There are lots of ways to develop this attribute, from large equipment like the one Bruce is using here (you squeeze and the gap is narrowed,
thus lifting those weights) to just squeezing a rubber ball (using basically dynamic tension).
One of things used by weight lifters (who want to either supplement or do without wrist straps) is a thick bar, which is a heavy bar with a circumference another half or twice as thick as the usual Olympic bar. This is picked and the training is a static hold.
Other methods people use include various static holds such as a “pinch grip” where you pinch two Olympic plates together and hold them in place. Others do something similar by holding a couple of very heavy dumbbells and just stand there holding them (or walk with them, which they call a Farmer’s walk). Be careful!
Another Bruce Lee favorite was the fingertips push up or push ups on the knuckles. Personally I don’t think knuckle push ups are good for you (part of what you are resting your weight on are small delicate tendons necessary for fine motor skills like typing and holding a pen).
I do fingertip push ups once in a blue moon but generally I have one particular exercise for the wrist and a few for the grip.
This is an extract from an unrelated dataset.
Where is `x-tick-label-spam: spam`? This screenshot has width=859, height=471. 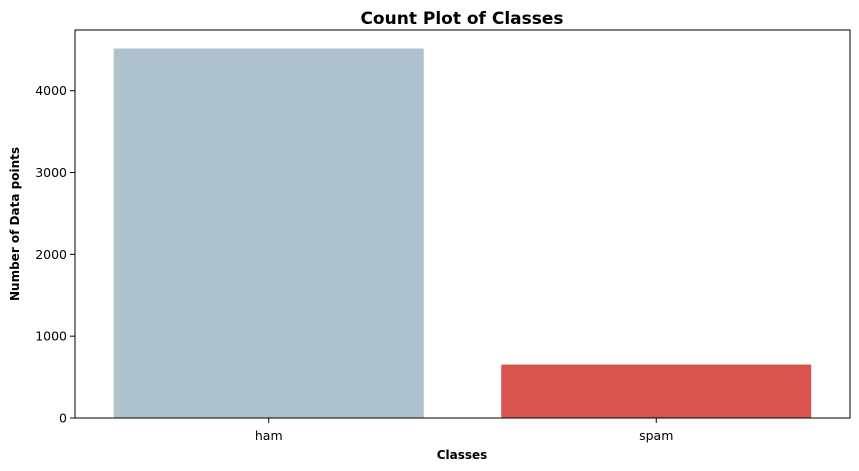
x-tick-label-spam: spam is located at coordinates (656, 436).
My favorite wrist exercise is using the heavy Baat Jaam Do (see my instruction for building these and training with them
HERE
), especially the one at the front of the form where you are tapping forward (sort of the reverse of the sun fist extension).
I also do a lot of pull ups in my office, which trains all sorts of muscles but especially the grip, since I have to keep 175 pounds from falling off.
For my grip, I use the Ivanko Gripper, which is a heavy-duty bit of equipment I bought back in 2001. What I like about the Ivanko Gripper is it has progressive settings, so as I get stronger, I can increase the load. You can also up the setting to a tension too difficult to close with one hand, then hold that with a static hold or slowly let it release (like a negative repetition).
Currently I’m squeezing about 120 LBS of force, which isn’t bad (although it goes up to 345!).
The strong men of the old days used to perform feats of grip strength like bending pennies and railroad spikes and tearing phone books in half!
Be careful with this stuff – err on the side of caution. It becomes really hard to type after blowing out your hands with exercise.